(Saved entries)
※
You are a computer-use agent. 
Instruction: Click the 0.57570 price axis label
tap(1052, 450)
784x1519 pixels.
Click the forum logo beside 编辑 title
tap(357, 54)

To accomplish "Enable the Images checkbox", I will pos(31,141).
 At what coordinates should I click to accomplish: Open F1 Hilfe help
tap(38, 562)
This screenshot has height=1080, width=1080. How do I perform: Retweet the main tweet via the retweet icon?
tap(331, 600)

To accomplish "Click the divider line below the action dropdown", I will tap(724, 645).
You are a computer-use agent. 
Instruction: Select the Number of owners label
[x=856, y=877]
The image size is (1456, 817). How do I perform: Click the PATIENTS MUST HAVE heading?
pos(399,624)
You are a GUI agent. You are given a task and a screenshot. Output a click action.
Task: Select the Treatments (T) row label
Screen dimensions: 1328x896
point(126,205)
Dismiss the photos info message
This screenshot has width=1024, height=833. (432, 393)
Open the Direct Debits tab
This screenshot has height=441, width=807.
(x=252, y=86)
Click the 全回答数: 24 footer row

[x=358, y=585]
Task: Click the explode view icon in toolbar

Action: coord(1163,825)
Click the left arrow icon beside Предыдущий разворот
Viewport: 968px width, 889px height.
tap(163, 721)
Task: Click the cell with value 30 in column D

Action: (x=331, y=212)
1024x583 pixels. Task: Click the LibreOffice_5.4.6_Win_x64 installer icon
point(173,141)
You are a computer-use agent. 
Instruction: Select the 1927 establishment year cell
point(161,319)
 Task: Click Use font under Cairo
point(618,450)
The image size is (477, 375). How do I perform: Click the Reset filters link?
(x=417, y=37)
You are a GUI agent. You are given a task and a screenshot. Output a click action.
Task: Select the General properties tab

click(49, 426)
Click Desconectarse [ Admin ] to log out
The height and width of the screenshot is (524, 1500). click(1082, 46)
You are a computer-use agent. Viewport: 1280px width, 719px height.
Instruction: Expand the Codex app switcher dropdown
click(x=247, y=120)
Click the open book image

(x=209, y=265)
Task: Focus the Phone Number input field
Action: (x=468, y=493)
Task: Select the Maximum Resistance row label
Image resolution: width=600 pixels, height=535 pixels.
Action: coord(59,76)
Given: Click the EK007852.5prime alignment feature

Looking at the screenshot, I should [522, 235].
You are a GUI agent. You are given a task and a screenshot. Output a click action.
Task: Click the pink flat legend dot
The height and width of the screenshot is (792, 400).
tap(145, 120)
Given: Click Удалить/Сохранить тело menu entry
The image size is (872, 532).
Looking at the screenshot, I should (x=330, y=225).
※
## DIRECTIONS FOR THIS TASK
All the entries above must be repeated exactly as they were given.

## TASK RESPONSE
You are a computer-use agent. 
Instruction: Click the 0.57570 price axis label
tap(1052, 450)
784x1519 pixels.
Click the forum logo beside 编辑 title
tap(357, 54)

To accomplish "Enable the Images checkbox", I will pos(31,141).
 At what coordinates should I click to accomplish: Open F1 Hilfe help
tap(38, 562)
This screenshot has height=1080, width=1080. How do I perform: Retweet the main tweet via the retweet icon?
tap(331, 600)

To accomplish "Click the divider line below the action dropdown", I will tap(724, 645).
You are a computer-use agent. 
Instruction: Select the Number of owners label
[x=856, y=877]
The image size is (1456, 817). How do I perform: Click the PATIENTS MUST HAVE heading?
pos(399,624)
You are a GUI agent. You are given a task and a screenshot. Output a click action.
Task: Select the Treatments (T) row label
Screen dimensions: 1328x896
point(126,205)
Dismiss the photos info message
This screenshot has width=1024, height=833. (432, 393)
Open the Direct Debits tab
This screenshot has height=441, width=807.
(x=252, y=86)
Click the 全回答数: 24 footer row

[x=358, y=585]
Task: Click the explode view icon in toolbar

Action: coord(1163,825)
Click the left arrow icon beside Предыдущий разворот
Viewport: 968px width, 889px height.
tap(163, 721)
Task: Click the cell with value 30 in column D

Action: (x=331, y=212)
1024x583 pixels. Task: Click the LibreOffice_5.4.6_Win_x64 installer icon
point(173,141)
You are a computer-use agent. 
Instruction: Select the 1927 establishment year cell
point(161,319)
 Task: Click Use font under Cairo
point(618,450)
The image size is (477, 375). How do I perform: Click the Reset filters link?
(x=417, y=37)
You are a GUI agent. You are given a task and a screenshot. Output a click action.
Task: Select the General properties tab

click(49, 426)
Click Desconectarse [ Admin ] to log out
The height and width of the screenshot is (524, 1500). click(1082, 46)
You are a computer-use agent. Viewport: 1280px width, 719px height.
Instruction: Expand the Codex app switcher dropdown
click(x=247, y=120)
Click the open book image

(x=209, y=265)
Task: Focus the Phone Number input field
Action: (x=468, y=493)
Task: Select the Maximum Resistance row label
Image resolution: width=600 pixels, height=535 pixels.
Action: coord(59,76)
Given: Click the EK007852.5prime alignment feature

Looking at the screenshot, I should [522, 235].
You are a GUI agent. You are given a task and a screenshot. Output a click action.
Task: Click the pink flat legend dot
The height and width of the screenshot is (792, 400).
tap(145, 120)
Given: Click Удалить/Сохранить тело menu entry
The image size is (872, 532).
Looking at the screenshot, I should (x=330, y=225).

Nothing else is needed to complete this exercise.